The Lib Dems were removed completely and the Tories lost six seats, leaving them with a rump of just two. Community Voice also lost all their seats along with other independents.
Andy Bentley, Stoke Socialist Party
Very welcome was the complete removal from the council of the far-right, racist BNP. But we should not be complacent about this because in the wards where they stood they polled an average of 10%, whilst another far-right organisation, England First, averaged 12.5%.
The six Trade Unionist and Socialist Coalition (TUSC) candidates, standing in our first ever council elections, achieved an average vote of 3.9%.
This was with a background of the votes for smaller parties being squeezed as a result of the desire by many to punish the Con-Dems by voting New Labour; and also with the local media completely ignoring our campaign.
The first time TUSC stood a candidate in Stoke-on-Trent was only last year in the general election when Socialist Party member Matt Wright stood in Stoke Central constituency.
A comparison between then and now shows a small but significant increase in support for TUSC.
In the general election 133 people voted TUSC out of the 32,470 who voted across the Central constituency.

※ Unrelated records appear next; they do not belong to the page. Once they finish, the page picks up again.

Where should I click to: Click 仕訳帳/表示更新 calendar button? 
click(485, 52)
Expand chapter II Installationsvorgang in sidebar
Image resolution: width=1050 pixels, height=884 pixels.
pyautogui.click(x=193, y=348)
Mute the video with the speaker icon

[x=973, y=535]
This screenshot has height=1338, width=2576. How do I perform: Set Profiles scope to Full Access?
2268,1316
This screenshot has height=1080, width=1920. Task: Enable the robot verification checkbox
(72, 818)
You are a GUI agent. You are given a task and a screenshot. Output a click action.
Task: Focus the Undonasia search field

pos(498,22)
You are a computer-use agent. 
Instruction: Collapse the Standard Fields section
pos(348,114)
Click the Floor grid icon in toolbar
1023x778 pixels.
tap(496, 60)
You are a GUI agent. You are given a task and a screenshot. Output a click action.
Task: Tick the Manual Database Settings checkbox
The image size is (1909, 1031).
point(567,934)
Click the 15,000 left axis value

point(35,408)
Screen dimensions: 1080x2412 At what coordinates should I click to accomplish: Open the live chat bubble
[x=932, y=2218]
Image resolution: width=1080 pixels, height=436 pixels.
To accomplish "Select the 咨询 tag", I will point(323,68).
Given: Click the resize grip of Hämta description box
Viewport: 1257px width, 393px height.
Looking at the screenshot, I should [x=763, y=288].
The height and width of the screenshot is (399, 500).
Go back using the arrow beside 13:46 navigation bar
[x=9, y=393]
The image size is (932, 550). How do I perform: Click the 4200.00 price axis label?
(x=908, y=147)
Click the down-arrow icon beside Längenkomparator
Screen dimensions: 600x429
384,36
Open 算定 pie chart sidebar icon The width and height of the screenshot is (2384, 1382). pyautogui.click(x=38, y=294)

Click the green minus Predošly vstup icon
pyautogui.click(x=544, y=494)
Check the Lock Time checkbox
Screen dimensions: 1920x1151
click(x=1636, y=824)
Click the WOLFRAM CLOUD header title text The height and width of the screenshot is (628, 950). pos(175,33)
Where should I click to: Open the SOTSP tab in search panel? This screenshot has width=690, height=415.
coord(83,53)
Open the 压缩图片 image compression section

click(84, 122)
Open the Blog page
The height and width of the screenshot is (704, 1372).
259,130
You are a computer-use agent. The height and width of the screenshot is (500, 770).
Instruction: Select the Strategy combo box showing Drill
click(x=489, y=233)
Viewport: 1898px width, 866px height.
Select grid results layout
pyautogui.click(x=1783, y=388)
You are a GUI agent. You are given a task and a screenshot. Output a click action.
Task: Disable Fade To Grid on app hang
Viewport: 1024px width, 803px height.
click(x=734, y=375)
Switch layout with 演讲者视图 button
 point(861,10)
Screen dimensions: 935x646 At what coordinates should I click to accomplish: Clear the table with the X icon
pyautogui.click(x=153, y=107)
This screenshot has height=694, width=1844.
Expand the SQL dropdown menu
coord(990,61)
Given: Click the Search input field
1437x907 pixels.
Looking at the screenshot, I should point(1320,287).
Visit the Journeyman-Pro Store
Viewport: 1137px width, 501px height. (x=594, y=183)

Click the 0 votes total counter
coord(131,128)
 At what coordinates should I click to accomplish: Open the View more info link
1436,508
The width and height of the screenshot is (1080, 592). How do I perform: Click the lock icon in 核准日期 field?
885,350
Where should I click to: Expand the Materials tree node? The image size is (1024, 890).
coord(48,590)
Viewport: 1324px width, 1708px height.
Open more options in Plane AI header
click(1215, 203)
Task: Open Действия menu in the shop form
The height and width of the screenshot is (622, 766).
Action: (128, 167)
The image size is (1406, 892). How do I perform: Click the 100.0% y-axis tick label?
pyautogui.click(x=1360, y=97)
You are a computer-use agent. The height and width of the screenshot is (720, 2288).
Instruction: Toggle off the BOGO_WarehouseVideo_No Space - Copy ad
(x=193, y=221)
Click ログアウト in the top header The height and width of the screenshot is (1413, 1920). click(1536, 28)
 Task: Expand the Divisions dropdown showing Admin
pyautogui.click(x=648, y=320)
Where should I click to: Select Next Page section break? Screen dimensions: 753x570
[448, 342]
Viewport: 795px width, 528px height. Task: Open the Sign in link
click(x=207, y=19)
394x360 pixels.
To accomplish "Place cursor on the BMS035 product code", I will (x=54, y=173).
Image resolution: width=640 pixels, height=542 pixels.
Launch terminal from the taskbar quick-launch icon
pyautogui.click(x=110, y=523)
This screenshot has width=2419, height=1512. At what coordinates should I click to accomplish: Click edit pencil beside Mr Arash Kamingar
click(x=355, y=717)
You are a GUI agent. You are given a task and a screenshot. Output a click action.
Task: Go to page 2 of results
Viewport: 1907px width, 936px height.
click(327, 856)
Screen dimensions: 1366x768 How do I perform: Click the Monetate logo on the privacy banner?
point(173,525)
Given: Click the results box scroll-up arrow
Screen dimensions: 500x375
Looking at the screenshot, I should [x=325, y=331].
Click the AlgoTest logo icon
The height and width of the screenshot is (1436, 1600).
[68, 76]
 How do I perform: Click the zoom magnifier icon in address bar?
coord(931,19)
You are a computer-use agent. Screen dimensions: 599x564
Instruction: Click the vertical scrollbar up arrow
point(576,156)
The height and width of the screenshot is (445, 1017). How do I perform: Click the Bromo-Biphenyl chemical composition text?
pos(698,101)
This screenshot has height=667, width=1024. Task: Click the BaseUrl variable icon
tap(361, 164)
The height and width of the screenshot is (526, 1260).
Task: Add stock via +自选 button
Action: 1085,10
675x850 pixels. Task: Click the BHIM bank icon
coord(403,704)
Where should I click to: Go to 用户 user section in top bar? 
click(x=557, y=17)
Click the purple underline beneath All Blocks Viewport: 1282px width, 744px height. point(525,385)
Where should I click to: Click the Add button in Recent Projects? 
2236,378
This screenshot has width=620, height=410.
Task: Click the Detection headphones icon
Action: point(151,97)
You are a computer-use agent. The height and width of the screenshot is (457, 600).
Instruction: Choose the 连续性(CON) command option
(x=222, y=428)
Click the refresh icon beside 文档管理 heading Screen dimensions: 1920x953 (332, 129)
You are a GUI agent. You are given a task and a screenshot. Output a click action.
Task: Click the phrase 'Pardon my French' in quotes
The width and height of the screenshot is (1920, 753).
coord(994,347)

In the six wards in which we have stood in these local elections, from 12,656 who voted, 486 voted for TUSC.
That is an increase of 353 votes from almost 20,000 less voters. Of some importance also is that our best percentage of the vote, 5.4%, was won in the ward where the leader of the BNP was standing.
An important feature of these elections was the emergence of TUSC to provide an organised trade unionist and socialist based opposition and alternative to all the savage cuts implemented by the Con-Dem government and the city council.
Socialist Party members and other trade unionists, particularly from the PCS and CW unions, formed the backbone of the election campaign.
New Labour should enjoy their jubilation at winning control of the city council while they can because their problems have only just begun. During their election campaign they falsely claimed to have 'saved the children's centres'.
During the last week of the election campaign Save our Children's Centres campaigners were out every day collecting names objecting to the council cut of 30% in funding, calling it 'unacceptable'.
This will increasingly be the music of the future.
In the fight against cuts, the New Labour councillors will need to decide individually and collectively which side they are on. They can be part of the Con-Dem drive to take us back to the misery, poverty and unemployment of the 1930s or they can adopt the fighting traditions of the 1980s - of the miners, of Liverpool's socialist council, of the mass movement against the Poll Tax which defeated Margaret Thatcher's Tory government.
We are not prepared to stand by while we are taken back to the 1930s! In the weeks and months ahead we will developing further the fight against all cuts.